Con oltre 4,8 milioni di cittadini rifugiati in Europa, il nuovo ministero dell’Unità Nazionale coordina iniziative per mantenere l’identità ucraina e favorire il ritorno post-bellico
A quattro anni dall’inizio dell’invasione russa su larga scala, l’Ucraina lancia un’offensiva diplomatica e sociale rivolta non al nemico, ma ai propri cittadini fuggiti all’estero. Con oltre 4,8 milioni di ucraini protetti temporaneamente in Europa, Kiev ha creato il ministero dell’Unità nazionale, affidato a Oleksiy Chernyshov, ex vice primo ministro, con un mandato chiaro: mantenere vivi i legami con la diaspora e motivare il ritorno post-bellico.

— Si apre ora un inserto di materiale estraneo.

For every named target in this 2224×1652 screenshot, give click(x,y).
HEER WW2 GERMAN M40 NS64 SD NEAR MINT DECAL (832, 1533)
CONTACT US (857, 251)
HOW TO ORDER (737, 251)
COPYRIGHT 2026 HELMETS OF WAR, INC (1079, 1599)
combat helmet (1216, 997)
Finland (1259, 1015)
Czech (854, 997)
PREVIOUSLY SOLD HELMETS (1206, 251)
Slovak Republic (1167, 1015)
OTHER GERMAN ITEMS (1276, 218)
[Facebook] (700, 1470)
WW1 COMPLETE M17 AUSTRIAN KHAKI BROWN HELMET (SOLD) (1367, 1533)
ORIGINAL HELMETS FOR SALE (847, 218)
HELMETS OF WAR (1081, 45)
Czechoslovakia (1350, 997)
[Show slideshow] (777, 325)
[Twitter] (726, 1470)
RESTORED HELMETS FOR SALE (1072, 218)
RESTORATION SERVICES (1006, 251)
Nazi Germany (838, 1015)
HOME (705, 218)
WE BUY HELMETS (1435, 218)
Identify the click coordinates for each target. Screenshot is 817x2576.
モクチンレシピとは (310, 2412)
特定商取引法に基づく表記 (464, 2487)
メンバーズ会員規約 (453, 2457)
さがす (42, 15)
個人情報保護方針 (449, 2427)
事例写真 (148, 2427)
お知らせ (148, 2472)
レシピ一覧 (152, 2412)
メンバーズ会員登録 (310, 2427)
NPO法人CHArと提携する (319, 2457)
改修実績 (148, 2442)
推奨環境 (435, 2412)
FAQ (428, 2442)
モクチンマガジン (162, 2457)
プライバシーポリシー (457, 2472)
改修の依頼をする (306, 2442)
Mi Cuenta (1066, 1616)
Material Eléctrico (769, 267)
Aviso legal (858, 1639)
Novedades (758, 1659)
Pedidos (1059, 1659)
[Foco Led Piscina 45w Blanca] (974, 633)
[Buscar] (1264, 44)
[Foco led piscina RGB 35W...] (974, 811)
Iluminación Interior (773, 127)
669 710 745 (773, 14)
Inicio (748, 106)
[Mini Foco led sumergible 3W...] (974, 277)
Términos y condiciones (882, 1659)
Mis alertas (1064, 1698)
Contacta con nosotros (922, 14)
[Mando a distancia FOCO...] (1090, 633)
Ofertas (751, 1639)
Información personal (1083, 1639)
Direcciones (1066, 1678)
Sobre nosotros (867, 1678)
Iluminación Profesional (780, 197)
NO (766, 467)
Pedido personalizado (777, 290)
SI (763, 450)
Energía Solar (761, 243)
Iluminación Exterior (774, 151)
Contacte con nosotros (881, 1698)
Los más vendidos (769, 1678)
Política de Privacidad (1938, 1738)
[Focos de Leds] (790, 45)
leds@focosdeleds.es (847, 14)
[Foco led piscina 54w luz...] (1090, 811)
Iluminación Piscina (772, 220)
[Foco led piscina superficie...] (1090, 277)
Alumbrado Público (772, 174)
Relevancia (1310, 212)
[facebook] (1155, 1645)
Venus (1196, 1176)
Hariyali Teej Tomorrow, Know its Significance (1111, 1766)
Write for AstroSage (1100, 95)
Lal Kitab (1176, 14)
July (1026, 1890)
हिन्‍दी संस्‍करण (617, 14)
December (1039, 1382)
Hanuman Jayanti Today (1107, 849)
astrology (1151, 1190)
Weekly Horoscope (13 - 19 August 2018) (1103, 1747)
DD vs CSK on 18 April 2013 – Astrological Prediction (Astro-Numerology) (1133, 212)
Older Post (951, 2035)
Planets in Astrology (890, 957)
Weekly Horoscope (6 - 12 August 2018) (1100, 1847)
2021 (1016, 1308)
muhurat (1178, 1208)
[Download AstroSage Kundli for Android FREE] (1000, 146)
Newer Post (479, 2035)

“Più la guerra continua, più gli ucraini si integrano in altri Paesi,” ha dichiarato Chernyshov, sottolineando la necessità di un legame costante, anche solo simbolico, con chi oggi vive fuori dai confini nazionali.
“Unity Hub”: i centri all’estero che aiutano i rifugiati ucraini
La risposta concreta di Kiev sono i “Unity Hub”, centri multifunzionali aperti in diverse città europee. L’obiettivo? Fornire supporto legale, psicologico, culturale ed educativo ai rifugiati ucraini, aiutandoli a integrarsi nei Paesi ospitanti, senza perdere il legame con le proprie radici. Ma soprattutto, questi spazi avranno il compito di mantenere viva la prospettiva del ritorno, una volta raggiunta una pace stabile.
L’iniziativa ha ottenuto l’appoggio della Commissione europea, che ha esteso il regime di protezione temporanea fino a marzo 2027. “Questo offre più di 20 mesi di chiarezza per pianificare la propria vita”, ha spiegato Chernyshov, che punta a trasformare i rifugiati in protagonisti della ricostruzione.
La diaspora ucraina come risorsa per l’Europa
L’integrazione lavorativa dei rifugiati ucraini è stata sorprendentemente rapida. Secondo l’Ocse e la Rete europea per le migrazioni, la partecipazione al mercato del lavoro da parte dei beneficiari di protezione temporanea (BoTP) ha superato il 40 per cento in Paesi come Estonia, Lituania, Danimarca e Paesi Bassi. In Polonia, il tasso di occupazione ha toccato il 60 per cento. Più basse invece le percentuali in Germania (18 per cento) e Svizzera (14 per cento).
“Gli ucraini sono professionisti qualificati, e i mercati del lavoro europei competono per integrarli”, ha spiegato Chernyshov, sottolineando che questa esperienza potrà essere cruciale per il futuro economico dell’Ucraina.
Il ritorno in Ucraina? Possibile solo con pace stabile
Il governo ucraino sa che il ritorno dei rifugiati dipende da due fattori chiave: pace e opportunità. “Una volta che l’Ucraina sarà ricostruita, i Paesi europei cercheranno collaboratori locali per progetti di ripresa. Chi meglio degli ucraini già integrati nei loro sistemi economici?”, ha detto Chernyshov.
Tuttavia, avverte, il ritorno non potrà essere imposto. Nessuna pressione o obbligo. “Non possiamo e non vogliamo costringere nessuno a tornare. Solo l’amore per l’Ucraina e il successo del Paese potranno motivare chi è partito”.
Bruxelles nomina un inviato speciale per i rifugiati ucraini
Per rafforzare il coordinamento tra l’Ue e Kiev, la Commissione europea nominerà un inviato speciale per gli ucraini protetti temporaneamente. Il suo compito sarà fornire informazioni su come gestire la transizione verso nuovi status giuridici, ma anche facilitare, gradualmente, il rientro in patria quando le condizioni lo permetteranno.
Un ritorno che, sottolineano da Kiev, non può essere solo una questione amministrativa. Finché la guerra continuerà e le città saranno sotto attacco, la sicurezza sarà il primo ostacolo.
Il ritorno dipenderà dalla fine della guerra, non da Kiev o Bruxelles
Molti rifugiati sono già rientrati temporaneamente o stabilmente quando le condizioni lo hanno consentito. “Nel marzo 2022, migliaia sono tornati a Kiev non appena è stato possibile”, ha ricordato Chernyshov.
Ma finché Mosca continuerà la sua aggressione, le prospettive di un ritorno massiccio rimarranno incerte. La decisione, per molti, non sarà presa a Bruxelles o a Kiev, ma sul campo di battaglia.
“Solo una pace duratura – ha concluso Chernyshov – potrà trasformare i ‘Unity Hub’ da spazi di supporto all’estero in ponti per tornare a casa.”